With more students enrolling at UM, rental housing has picked up
With the University of Miami dominating 260 acres in the heart of Coral Gables, the surrounding areas are seeing a stable rental market improve.
The rental market in the surrounding areas of Coral Gables and South Miami typically heats up towards the end of the summer, as students at neighboring UM begin their studies or make the move off campus, and this year was no exception.
Gus Lopez, a realtor with Distinct Estates in Miami who has been involved in the UM rental market for more than 13 years, said rental rates in the area were up between 5 and 10 percent this summer over the previous year’s prices.
“What’s driving it is that there’s really not a lot of inventory,” Lopez said. “Over the summer it gets overheated.”
Most students who live off-campus in a condominium or rental unit, with one-bedroom apartments ranging from $750 per month to $1,400, according to Lopez.
“It’s been pretty healthy,” said Corey Schwartz, an agent at College Town Living in Coral Gables. “Students need a place to live, and there’s not a lot of housing on campus.”
Schwartz said schools like the University of Miami, along with Florida International University in western Miami-Dade, are beginning to take more students, and with limited on-campus housing, there is more demand for local accommodations.
There were a total of 15,629 students enrolled at the University last year, compared to 15,250 in 2008, according to the University’s Fact Book.

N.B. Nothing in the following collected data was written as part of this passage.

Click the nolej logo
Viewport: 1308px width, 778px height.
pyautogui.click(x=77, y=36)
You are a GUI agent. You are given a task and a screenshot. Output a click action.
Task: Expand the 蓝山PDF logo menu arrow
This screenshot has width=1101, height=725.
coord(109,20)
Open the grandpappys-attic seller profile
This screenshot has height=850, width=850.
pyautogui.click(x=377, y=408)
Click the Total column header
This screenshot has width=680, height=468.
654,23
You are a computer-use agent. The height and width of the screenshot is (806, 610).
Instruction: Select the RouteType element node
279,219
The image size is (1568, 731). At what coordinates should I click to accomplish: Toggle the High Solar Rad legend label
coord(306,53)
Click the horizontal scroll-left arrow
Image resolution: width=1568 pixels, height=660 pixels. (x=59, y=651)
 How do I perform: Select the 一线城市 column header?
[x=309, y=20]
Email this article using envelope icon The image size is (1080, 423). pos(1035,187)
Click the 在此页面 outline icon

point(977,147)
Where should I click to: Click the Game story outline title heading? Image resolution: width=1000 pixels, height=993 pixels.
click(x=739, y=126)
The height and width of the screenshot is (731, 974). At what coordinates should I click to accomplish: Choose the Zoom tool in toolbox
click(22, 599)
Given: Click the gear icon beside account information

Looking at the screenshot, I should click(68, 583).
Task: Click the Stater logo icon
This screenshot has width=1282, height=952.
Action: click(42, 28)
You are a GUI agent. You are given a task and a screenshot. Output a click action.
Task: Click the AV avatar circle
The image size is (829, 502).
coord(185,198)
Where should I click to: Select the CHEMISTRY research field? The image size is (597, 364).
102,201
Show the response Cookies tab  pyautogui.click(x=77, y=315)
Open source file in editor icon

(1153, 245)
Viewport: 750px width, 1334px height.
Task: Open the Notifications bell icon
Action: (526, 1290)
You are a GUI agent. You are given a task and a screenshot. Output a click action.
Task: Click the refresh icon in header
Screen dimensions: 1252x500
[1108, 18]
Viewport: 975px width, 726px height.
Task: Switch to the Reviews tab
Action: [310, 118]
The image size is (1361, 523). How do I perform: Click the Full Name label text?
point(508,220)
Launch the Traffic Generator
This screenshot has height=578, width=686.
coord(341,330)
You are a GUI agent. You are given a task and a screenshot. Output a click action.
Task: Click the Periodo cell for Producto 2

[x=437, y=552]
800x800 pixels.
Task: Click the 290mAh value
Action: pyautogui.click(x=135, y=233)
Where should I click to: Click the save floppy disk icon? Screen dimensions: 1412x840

The tenants are a mix of undergraduate and graduate students; UM has limited housing for graduate students. Many undergrads move off campus after they have already lived their fill of dorm life, Lopez said.
They tend to concentrate on a few larger buildings, like the Valencia, at 6001 SW 70th Street in South Miami, and the newly finished Red Road Commons, which is at the corner of US-1 and SW 57th Avenue. Others look to older rental buildings like the University Inn, at 1280 South Alhambra Circle in Coral Gables.
While most live in apartments, some students choose to split rooms in single-family homes, although there are a limited number of such properties available in Coral Gables, where landlords are notoriously unreceptive to the idea of young students renting their homes.
“A lot of landlords are not willing to do that,” Lopez said. “You can’t get away with a lot in the Gables.” Landlords generally have a low tolerance for sometimes rambunctious college students.
Because a number of these homes have gone into foreclosure or are in short sale because of the economy, their already small supply has fallen and demand has gone up, Schwartz said.